More Than Microcephaly: Congenital Zika Syndrome

Laura A. Stokowski, RN, MS; William B. Dobyns, MD

Disclosures

September 21, 2016

In This Article

The Story Isn't Over

Medscape: We have often heard people say that Zika has been around for decades. If these neurologic disorders are really related to the Zika virus, why haven't we heard about them before?

Dr Dobyns: At first there was speculation that the Zika virus in Brazil was a mutation, and that the African and Asian forms of the Zika virus didn't cause neurodevelopmental disorders. On the basis of laboratory studies, we now know that isn't true. Consider CMV. In any given population here in America, only about 15% of women of childbearing age have never been infected with CMV so don't have antibodies, leaving them vulnerable to infection.

The Zika virus originated in Africa and then traveled to South Asia, Indonesia, Polynesia, and Brazil, as far as virologists and epidemiologists can tell. It has been endemic in Africa for hundreds of years, if not longer. [Editor's note: A timeline of Zika's migration from Africa to South America can be found here.] As with CMV, the majority of women will have been infected and will have developed antibodies to the Zika virus. Thus, only a small percentage is at risk of having a child with congenital Zika syndrome. In these countries, which have perhaps the world's worst health infrastructures, it is not surprising that no connection is made between the occasional baby with microcephaly and the Zika virus. A retrospective analysis[11] suggests that there was, in fact, an increase in congenital cerebral malformations and dysfunction in fetuses and newborns in French Polynesia after an epidemic of Zika virus.

Brazil has a huge Zika-naïve population, as does Colombia, Central America, Haiti, Puerto Rico, and the southeastern United States.

In the southeast United States, people are often indoors, so mosquito exposure is not as great in Miami as it is in Brazil, where they don't have much air conditioning and the windows are open. The rate of Zika infection among pregnant women is likely to be lower, but we're going to see it.

Medscape: Are there unidentified children out there with a milder condition?

Dr Dobyns: If you are asking whether there is a less severe but harder to diagnosis Zika-related developmental disorder, I think the answer is yes. All of the new data show that less severely affected babies are being seen.

What we have seen so far is just the tip of the iceberg, but we don't know what the rest of the iceberg looks like. We don't know the full story.
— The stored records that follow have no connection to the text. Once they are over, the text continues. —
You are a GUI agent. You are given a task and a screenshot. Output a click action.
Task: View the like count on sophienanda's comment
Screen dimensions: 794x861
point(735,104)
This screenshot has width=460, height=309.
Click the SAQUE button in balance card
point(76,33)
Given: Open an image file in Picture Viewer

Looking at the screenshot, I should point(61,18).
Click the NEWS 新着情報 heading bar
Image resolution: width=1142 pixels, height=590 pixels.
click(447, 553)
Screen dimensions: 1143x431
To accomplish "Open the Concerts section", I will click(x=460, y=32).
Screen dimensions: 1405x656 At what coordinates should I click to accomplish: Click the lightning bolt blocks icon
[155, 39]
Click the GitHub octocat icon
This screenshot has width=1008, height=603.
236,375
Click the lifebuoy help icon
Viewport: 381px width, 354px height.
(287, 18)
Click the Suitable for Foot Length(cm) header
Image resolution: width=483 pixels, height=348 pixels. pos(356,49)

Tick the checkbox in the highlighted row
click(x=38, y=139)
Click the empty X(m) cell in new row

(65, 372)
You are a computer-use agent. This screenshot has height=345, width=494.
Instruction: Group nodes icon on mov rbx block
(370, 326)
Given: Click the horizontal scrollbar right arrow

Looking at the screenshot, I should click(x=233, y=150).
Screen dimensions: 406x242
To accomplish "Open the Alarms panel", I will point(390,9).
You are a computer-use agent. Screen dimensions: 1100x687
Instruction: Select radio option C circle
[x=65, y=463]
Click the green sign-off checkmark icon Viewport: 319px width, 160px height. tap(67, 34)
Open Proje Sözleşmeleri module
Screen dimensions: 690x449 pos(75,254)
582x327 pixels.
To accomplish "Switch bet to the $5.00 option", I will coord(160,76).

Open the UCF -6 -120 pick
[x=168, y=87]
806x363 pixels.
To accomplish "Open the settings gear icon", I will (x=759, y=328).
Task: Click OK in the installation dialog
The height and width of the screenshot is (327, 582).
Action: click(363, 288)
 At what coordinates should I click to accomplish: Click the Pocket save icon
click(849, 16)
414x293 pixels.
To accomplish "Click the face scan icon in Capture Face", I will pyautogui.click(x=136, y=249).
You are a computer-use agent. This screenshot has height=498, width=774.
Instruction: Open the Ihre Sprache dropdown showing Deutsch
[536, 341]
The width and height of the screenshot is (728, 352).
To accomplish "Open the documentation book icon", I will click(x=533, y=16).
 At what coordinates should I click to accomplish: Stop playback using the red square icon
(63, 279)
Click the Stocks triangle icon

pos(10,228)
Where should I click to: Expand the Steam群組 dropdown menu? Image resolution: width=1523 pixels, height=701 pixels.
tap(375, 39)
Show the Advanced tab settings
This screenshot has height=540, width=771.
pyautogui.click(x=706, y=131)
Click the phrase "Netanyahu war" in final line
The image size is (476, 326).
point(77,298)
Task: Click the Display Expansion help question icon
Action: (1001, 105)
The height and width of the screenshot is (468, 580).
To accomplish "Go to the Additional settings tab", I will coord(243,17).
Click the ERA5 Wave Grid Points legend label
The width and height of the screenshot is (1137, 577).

It is likely that some children with congenital Zika syndrome have a normal head size, at least at the time of birth. Therefore, the number of affected infants is likely to be even larger than has been currently suggested. With our greater experience now with CMV, we know that there are more subtle effects that can present later. With Zika, we just don't know yet.

Medscape: What else should clinicians know?

Dr Dobyns: The real key is that this is a recognizable syndrome, although there may well be less severe forms that are not yet recognized. What we have seen so far is just the tip of the iceberg, but we don't know what the rest of the iceberg looks like. We don't know the full story.

We need to get away from calling this microcephaly. That isn't appropriate anymore and it has been a real problem. Politicians will pick this up and say, "Well, the baby's head size might be a little bit smaller but he or she will be otherwise fine." If we don't use a more specific designation, we leave it open to that sort of misinterpretation. This needs to be called congenital Zika syndrome.